Background information
- Also known as: Paul Mars
- Born: Paul Martin Marmorstein March 17, 1959 (age 67) San Francisco, California, U.S.
- Genres: Glam metal
- Instruments: Vocals, drums

= Paul Black (musician) =

American singer and drummer

Paul Mars Black (born Paul Martin Marmorstein; March 17, 1959) is an American singer and drummer. He is most notable for his time as lead vocalist in L.A. Guns, with whom he wrote most of their self-titled debut album.

==Early life and career==
Born in San Francisco, California, Black's roots were in bluegrass. In the 1970s, his high school rock band was called Your Mother. He also played in several jazz cover bands. In 1978, he was a percussion major at San Jose State University.

Black moved to Los Angeles in May 1980, still using his given name, Paul Martin Marmorstein. His first L.A. band was Mad Captions who played CBGB in New York and The Hot Club in Philadelphia with The Dead Boys. In 1981, Paul joined The Mau Maus, a Los Angeles–based punk band which was fronted by vocalist Rick Wilder, formerly of glam rock band, The Berlin Brats. During Paul's time with The Mau Maus, he shortened his name to "Paul Mars." In 1984, Paul Mars was replaced Nickey "Beat" Alexander in The Mau Maus and he subsequently joined The Joneses, recording the drums for Keeping Up With The Joneses.

Black, along with the rest of the 1981 lineup, rejoined The Mau Maus in 2011 to record their long delayed first album, Scorched Earth Policies: Then and Now. Black was the featured drummer in both the aborted 1983 sessions originally produced by Robbie Krieger (who also played guitar on the first track) of The Doors and the new latter eight songs produced by Geza X in 2011. The album was released in 2012.

==L.A. Guns==

Black began putting together a side project for his songs to be called "Faster Pussycat" with guitarist Mick Cripps. Black switched to lead vocals, Cripps switched to bass, and the two joined guitarist Tracii Guns and drummer Nickey "Beat" Alexander and later on guitarist Robert Stoddard to complete this line-up.

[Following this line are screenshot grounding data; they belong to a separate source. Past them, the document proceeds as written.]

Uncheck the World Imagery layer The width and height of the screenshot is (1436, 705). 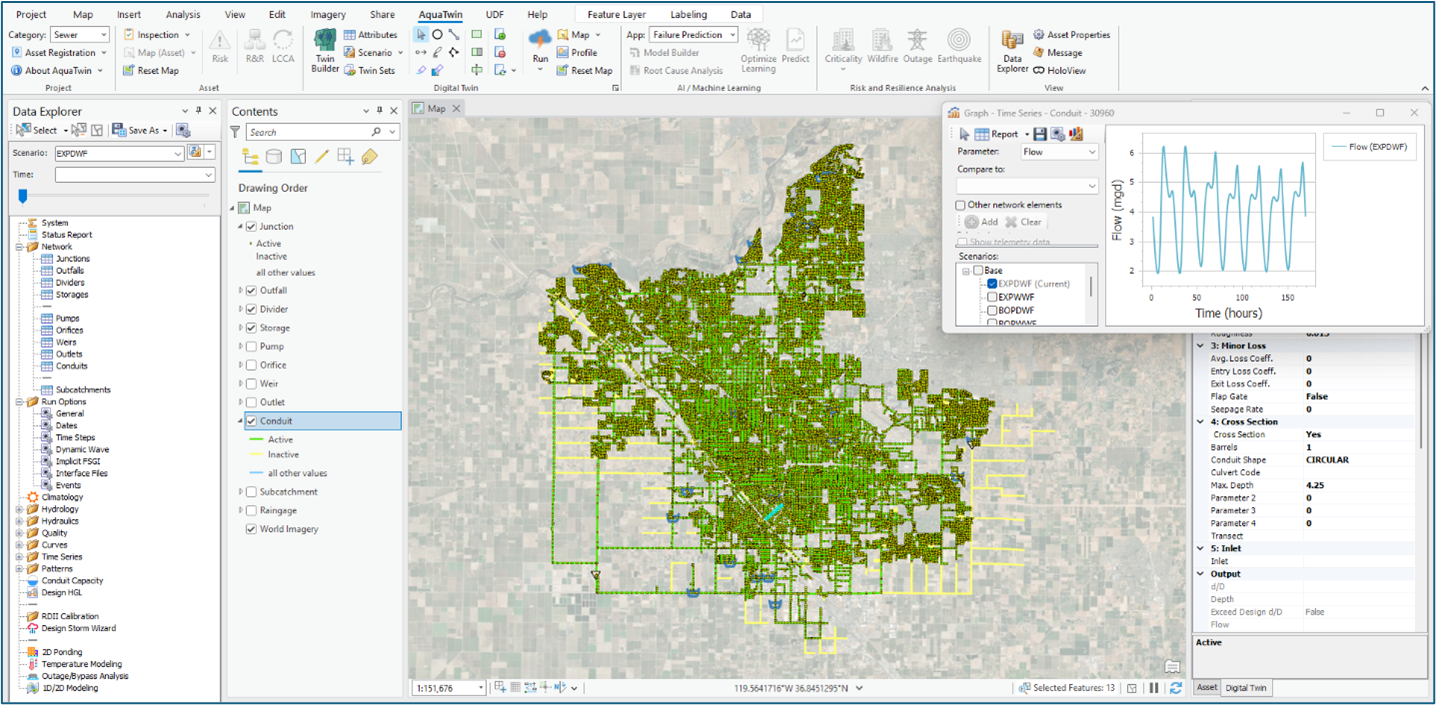[251, 529]
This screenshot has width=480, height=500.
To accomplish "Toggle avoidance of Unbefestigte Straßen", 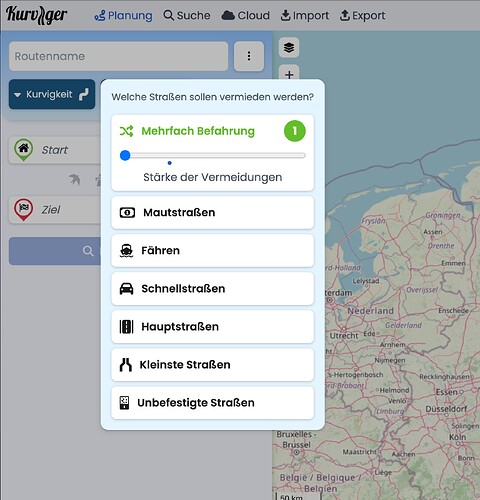I will pos(213,403).
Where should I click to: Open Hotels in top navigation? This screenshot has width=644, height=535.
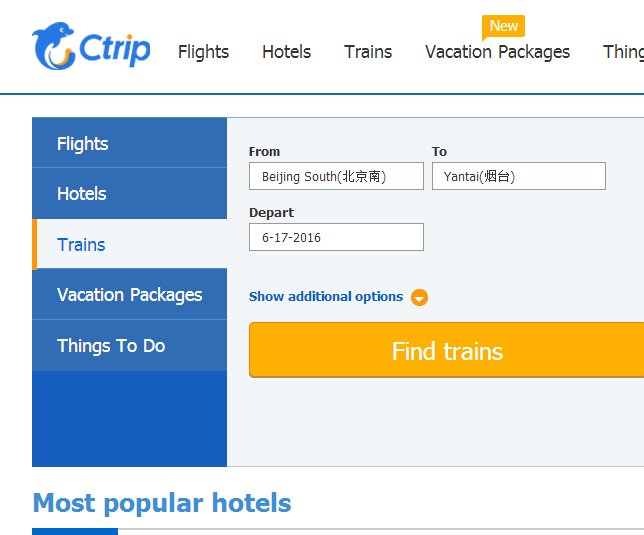pyautogui.click(x=287, y=52)
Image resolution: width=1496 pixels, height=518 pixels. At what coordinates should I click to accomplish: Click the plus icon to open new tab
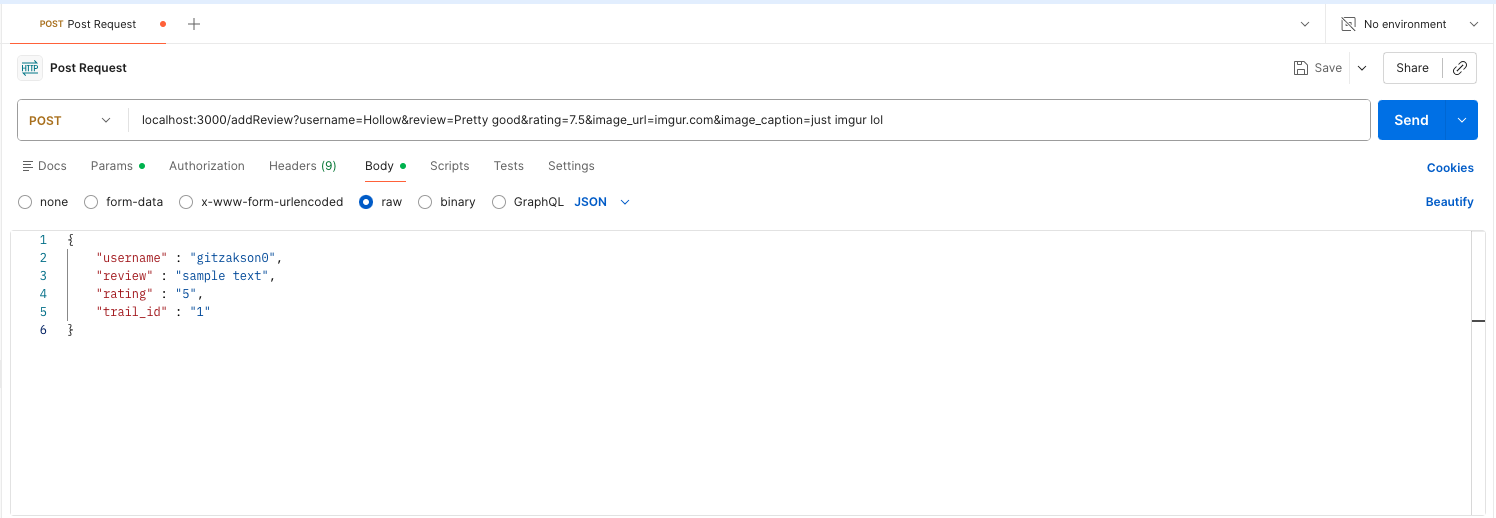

The name was switched to L.A. Guns because the owner of the name, Raz Cue, offered to back the band if this line-up would re-use L.A. Guns, a name which had been abandoned over a year prior by a former band of Guns' (Guns N' Roses). Black changed his name again to Paul Black. From 1985 to March 1987, Paul Black wrote and co-wrote a number of songs, which led L.A. Guns to a record deal with Polygram Records. However, Black left before the record was finished and before the deal was signed. Black was replaced by Phil Lewis.

After leaving L.A. Guns, Black formed Black Cherry, which quickly became one of the most popular and sought after bands in L.A. But, a lawsuit filed by Black against his former band L.A. Guns and Polygram Records kept Black Cherry from signing a deal. One of the founding members of Black Cherry was guitarist/vocalist Bartt Warburton, who is currently known as "Ukulele Bartt." Warburton and Black have performed intermittently as “Black and Bartt,” as recently as 2024. Warburton also continues to perform on guitar/vocals with his hard rockabilly trio, The Eyeball Cowboys. Black retired in 1993 and seldom played shows. In 2000, Black wrote and recorded an album with Jo Almeida of Dogs D'Amour called Jo & Paul's Sonic Boom, Sun Down And Yellow Moon.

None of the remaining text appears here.